> [SHORT PROBLEM A] Transcribe the records from the line with "This screenshot has height=447, width=783." to the line with "Looking at the screenshot, I should [87, 18].", including both of those lines, character for character.

> [PASSAGE TO READ]
-- BEGIN --

How to Get a Good Paper Grade

Getting a good paper grade isn’t like acing a test. Paper grades are classifications with very slight deviations from the old school classifications that correspond with how printers order paper. Learning about paper grades this way will make it easier for you to converse with your printer.

Bond and Writing
Bond/writing is very receptive to ink and pencil. For that reason, it is used for stationery and letterheads. Rag bond is made from cotton and is more durable. This makes it ideal for items that are going to be around a long time such as diplomas or folded and refolded and refolded, such as letters. Bond is often watermarked. Writing refers to the lightweight sheets of a suite of matching papers, including text and cover weight papers, and bond refers to the same type of paper but does not have any matching text or cover weights.


A watermark in a writing grade paper.

Text and Cover
This grade is for fine uncoated papers. Sometimes they have a matching writing grade. This grade is never coated and includes linens, felts, and all those lovely colored papers.


Felt papers in a text and cover grade paper.

Coated papers are available in gloss, ultra gloss, dull, matte, etc. Coated papers offer high-resolution reproduction in offset printing. Although they are graded by their brightness, most coated papers exceed their grade range in brightness. This is so that a Number Two can have the brightness of a Number One. Normally another quality such as opacity or “snap” is sacrificed in order to get a number two price with a number one brightness.

The grades, in descending order of quality, are as follows: Premium, Number One, Number Two, Number Three, Number Four and Number Five. The grade directly relates to the cost, so a Premium sheet costs more than a Number One which costs more than a Number Two and so forth. Coated paper that is text weight used to be referred to as book; now it is called text.

This category encompasses text and cover weight papers, sometimes matching, that are not in the “fine papers” text and cover category. It includes offset, opaque, postcard or reply card, and newsprint categories.

Recent additions to this category are matching cover weights to the opaques. This category is the heart of everyday office papers.

Bristol, Tag, and Board
This category is a catchall for all the sturdy, but not necessarily pretty, papers.

Index is perfect for writing on with a pen and is often used for cards that need to be filled out because, in addition to being cover weight, it is also a very stiff paper. Library cards, for those who remember them, were probably made of index paper. It is generally available in smooth, vellum, and the standard “office colors.”

Bristol is a little softer than index or tag and folds better than both. It is available in cover weights in “office colors.”

Tag is strong and very receptive to ink. It is available in white and manila in various cover weights.

Board includes chipboard which is typically the bottom piece of paper on a scratch pad. It can be chip colored, (a grayish, brownish color that varies with each lot due to the characteristics of the recycled material that goes into it) on both sides or C1s and comes in a multitude of weights.


Recycled textures and colors in text and cover grade papers.

This category includes all the oddballs, such as translucent, metallic, and synthetic papers. Synthetic papers are like plastic, do not tear, and are very water resistant. Other specialty papers with surfaces that look like leather or feel like suede are also in this group. Although rarely used now, onionskin, a very thin and strong paper, is in this category. So is Bible paper, which is very thin, strong, and opaque.

swatch assort cropSwatch books showing the incredible range of colors and textures available to graphic designers.

-- END --

> [SHORT PROBLEM B] Why does the paper grades guide say index paper is often used for cards that need to be filled out?

> [Collected data]
-- BEGIN --

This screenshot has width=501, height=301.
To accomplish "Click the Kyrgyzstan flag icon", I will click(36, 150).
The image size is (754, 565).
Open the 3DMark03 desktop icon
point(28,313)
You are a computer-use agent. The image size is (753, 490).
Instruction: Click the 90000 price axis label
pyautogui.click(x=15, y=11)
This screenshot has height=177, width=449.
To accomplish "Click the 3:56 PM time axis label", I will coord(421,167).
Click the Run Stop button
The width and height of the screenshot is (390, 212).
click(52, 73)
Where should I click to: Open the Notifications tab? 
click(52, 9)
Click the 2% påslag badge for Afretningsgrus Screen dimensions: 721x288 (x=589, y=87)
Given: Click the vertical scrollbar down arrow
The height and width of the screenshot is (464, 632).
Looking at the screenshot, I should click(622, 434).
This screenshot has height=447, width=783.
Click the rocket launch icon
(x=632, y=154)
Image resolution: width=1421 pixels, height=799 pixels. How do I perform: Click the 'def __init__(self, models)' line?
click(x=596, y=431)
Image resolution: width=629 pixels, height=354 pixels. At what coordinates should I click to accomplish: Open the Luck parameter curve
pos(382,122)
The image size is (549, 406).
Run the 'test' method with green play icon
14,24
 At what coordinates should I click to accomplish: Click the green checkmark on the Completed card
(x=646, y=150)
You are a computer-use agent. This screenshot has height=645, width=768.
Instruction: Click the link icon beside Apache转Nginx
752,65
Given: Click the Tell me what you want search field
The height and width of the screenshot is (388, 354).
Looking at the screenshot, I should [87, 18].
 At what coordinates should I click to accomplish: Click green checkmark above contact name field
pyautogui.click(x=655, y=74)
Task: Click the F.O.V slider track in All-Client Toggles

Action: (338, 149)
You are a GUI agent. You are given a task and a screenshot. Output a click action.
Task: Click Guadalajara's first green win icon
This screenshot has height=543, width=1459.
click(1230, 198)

-- END --

> [FINAL RESULT A]
This screenshot has height=447, width=783.
Click the rocket launch icon
(x=632, y=154)
Image resolution: width=1421 pixels, height=799 pixels. How do I perform: Click the 'def __init__(self, models)' line?
click(x=596, y=431)
Image resolution: width=629 pixels, height=354 pixels. At what coordinates should I click to accomplish: Open the Luck parameter curve
pos(382,122)
The image size is (549, 406).
Run the 'test' method with green play icon
14,24
 At what coordinates should I click to accomplish: Click the green checkmark on the Completed card
(x=646, y=150)
You are a computer-use agent. This screenshot has height=645, width=768.
Instruction: Click the link icon beside Apache转Nginx
752,65
Given: Click the Tell me what you want search field
The height and width of the screenshot is (388, 354).
Looking at the screenshot, I should [87, 18].

> [FINAL RESULT B] Index paper is used for such cards because it is cover weight and also a very stiff paper. The guide also notes that it is perfect for writing on with a pen.